The notion was that putting these taxes on the rich and middle-class, taxing income and investments, at a time when the economy was going at a painfully slow rate, would cause people to stop spending and investing, go Galt, and send the economy into a recession. To read the Wall Street Journal editorial page, you would have thought Hugo Chávez had been named to succeed Barack Obama.

But three months into this new experiment in extremely mild socialism, it seems like Americans are generally shrugging off the tax increases. A survey released this week by Bankrate.com found that “more than half of working Americans either haven’t noticed (48 percent) or have been unaffected by (7 percent) the January 1 expiration of the payroll tax cut.” Some 30 percent said they’ve reduced spending, while 11 percent are saving less as a result. Bankrate.com analyst Greg McBride noted that “the lowest-income households were the least likely to have cut back on spending and the most likely not to have noticed the change in the payroll tax.”

Of course, surveys measure feelings and intentions, not actual activity. But pretty much every consumer indicator has continued to tick up through the first few months of 2013—all in the face of higher taxes. Home sales and auto sales have risen smartly in the first two months of the year. Overall retail sales in January and February were up 4.3 percent from the first two months of 2012. The ICSC/Goldman Sachs index of chain-store sales has been chugging along.

Sure, Walmart has complained of poor sales. “Where are all the customers? And where is their money?” read a plaintive internal Walmart email that surfaced in February. But Walmart has been struggling for the last several years, before and after the tax cut, as its core consumers cope with low wages. And as Renee Dudley at Bloomberg reported Tuesday, another factor may be at work. Her article argues that the company has scrimped so much on labor and labor costs that its shelves aren’t sufficiently stocked. And that is pushing customers to take their money elsewhere.

If anything, the economy on the whole has been strengthening since January 1. The forecasting firm Macroeconomic Advisers now says the U.S. economy, which grew at an anemic pace in the fourth quarter, is expanding at a 3.2 percent rate in the first quarter—and that includes the initial effects of the sequester.

How can this be? Well, the payroll tax increase is a somewhat sneaky one. The difference shows up in a slightly lower amount credited to bank accounts every two weeks. And while a payroll reduction of $50 every two weeks is meaningful for many people, most workers are accustomed to changes in their net pay—due to the cost of benefits, changes in retirement account contributions, increases in state and local taxes, or deductions for other items like commuter tickets. Meanwhile, the very wealthy who have been hit with higher taxes can easily weather the storm. If you have an annual salary of $1 million, your biweekly paycheck will be about $38,000. Whether you wind up with $20,000 after taxes and deductions every two weeks or with $19,000 after taxes and deductions every two weeks won’t put much of a crimp in your day.
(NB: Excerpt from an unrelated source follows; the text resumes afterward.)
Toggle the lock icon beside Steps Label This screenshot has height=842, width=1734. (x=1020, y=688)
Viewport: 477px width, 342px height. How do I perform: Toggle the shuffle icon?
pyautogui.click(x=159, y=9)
On the whole, however, the good things happening in the economy are more powerful than the drag of higher taxes. Nearly 2 million more people are working today than there were a year ago. Companies are adding new jobs to their payrolls at a rate of 50,000 per week. Salaries and wages are up about 2 percent over the past year. So for most employees, the higher payroll tax means they’re basically earning the same amount they were a year ago. And people are generally feeling more wealthy thanks to the soaring stock market and rising housing market.

There’s no question that the higher tax rates are taking more money out of the pockets of individuals. Revenues are flooding into the Treasury Department. In the first two months of 2012, Treasury collected $394 billion in cash, up from $337 billion in the first two months of 12—an increase of $57 billion, or nearly 17 percent. That trend has continued through March, according to the Daily Treasury Statement. But so far, at least, American consumers apparently have more than enough money coming in, or saved in the bank, to keep spending.